The danger with all-or-nothing bets is that you do actually end up with nothing.
Having a big flutter on a high-risk stock is always tempting, but if you lose, and there is a fair chance you will, it can set your investment portfolio back several years.
It also breaches Warren Buffett’s first rule of investing: never lose money. Never mind his second rule, which is never forget rule number one.
On the other hand…
A Rule To Be Broken
A balanced and diversified portfolio should also include scope for a little adventure.
Adding a few potential multi-baggers to a stolid portfolio of FTSE 100 growth and income generators can turbo-charge your returns.
Plus the extra volatility also makes it rather more interesting to check your portfolio.
That’s why I’ve been keeping my eye on three do-or-die stocks in recent months: Monitise (LSE: MONI) (NASDAQOTH: MONIF.US), Rare Earth Minerals (LSE: REM) and Sirius Minerals (LSE: SXX).
The question is how to avoid crashing and burning right through Buffett’s rules one and two.
Known Unknowns
The obvious answer is to do your due diligence on the stock, but in this case, the obvious answer is wrong.
How can you sensibly measure the prospects for Sirius Minerals, when it is now at the mercy of a planning committee, which will decide on the fate of its flagship York Potash mine, which lies inconveniently below the beautiful North York Moors National Park?
We won’t know the verdict until later this year, but if you wait until the vote is in, the good news will already be in the price.
In other words, you are taking a punt. With the stock up 80% in the last month, there have been winners.
Lacking Visibility
It is a similar story with Rare Earth Minerals. This AIM-listed mineral developer has two lithium co-projects with apparently promising prospects, in Sonora, Mexico, and Yangibana, Australia.
Again, there are known unknowns with this stock, which is yet to actually mine any lithium, or produce any revenues, profits or dividends, and is burning through £1m a year.
The other known unknown is whether the pre-visibility study at Yangibana, due to report later this year, will show visible results.
Again, investors could win big or lose their shirts. The stock is up 35% over the last month, and more than 2000% over five years.
On The Moni
Monitise is another favoured high-risk play among Motley Fool investors, one that is down 30% in the last month alone, as management failed to find a buyer for the mobile banking software group.
I’m still tempted, especially given its rollcall of top clients, led by Santander, MasterCard, IBM, Visa Europe and RBS.

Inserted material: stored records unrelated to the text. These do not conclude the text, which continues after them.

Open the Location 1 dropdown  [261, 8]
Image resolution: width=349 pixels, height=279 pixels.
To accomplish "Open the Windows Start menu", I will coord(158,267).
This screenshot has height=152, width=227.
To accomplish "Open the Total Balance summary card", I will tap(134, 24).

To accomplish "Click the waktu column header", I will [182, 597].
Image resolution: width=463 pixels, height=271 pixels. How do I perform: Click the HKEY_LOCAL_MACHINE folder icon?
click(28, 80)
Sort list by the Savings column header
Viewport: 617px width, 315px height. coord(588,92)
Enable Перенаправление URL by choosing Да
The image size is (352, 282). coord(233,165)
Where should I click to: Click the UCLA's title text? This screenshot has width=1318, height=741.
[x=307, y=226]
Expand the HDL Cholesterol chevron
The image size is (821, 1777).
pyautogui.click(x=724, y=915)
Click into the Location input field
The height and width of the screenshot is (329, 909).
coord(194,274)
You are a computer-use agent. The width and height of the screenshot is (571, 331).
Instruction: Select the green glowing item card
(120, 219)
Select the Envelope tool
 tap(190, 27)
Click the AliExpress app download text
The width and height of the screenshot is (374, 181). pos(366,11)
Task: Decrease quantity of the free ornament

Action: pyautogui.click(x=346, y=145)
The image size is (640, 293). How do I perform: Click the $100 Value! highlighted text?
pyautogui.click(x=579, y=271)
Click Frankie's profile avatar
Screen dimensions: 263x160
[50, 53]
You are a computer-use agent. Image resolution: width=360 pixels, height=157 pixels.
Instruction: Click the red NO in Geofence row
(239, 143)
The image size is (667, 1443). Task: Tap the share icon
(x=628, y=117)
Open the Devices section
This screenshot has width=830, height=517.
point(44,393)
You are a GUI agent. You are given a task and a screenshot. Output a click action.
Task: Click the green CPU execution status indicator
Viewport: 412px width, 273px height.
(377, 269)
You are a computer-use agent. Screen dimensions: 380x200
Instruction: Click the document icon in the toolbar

I’m also pleased by management’s bullish insistence that it can go it alone without a buyer, and is still on course to turn a profit in 2016, which could be a game changer.
Three is the Magic Number
Given the volatility and variables, the only way I can see of reducing the risk is to triple down and buy all three at once.
The profits from one winner could more than wipe out the losses from your losers. They can’t all fail, can they?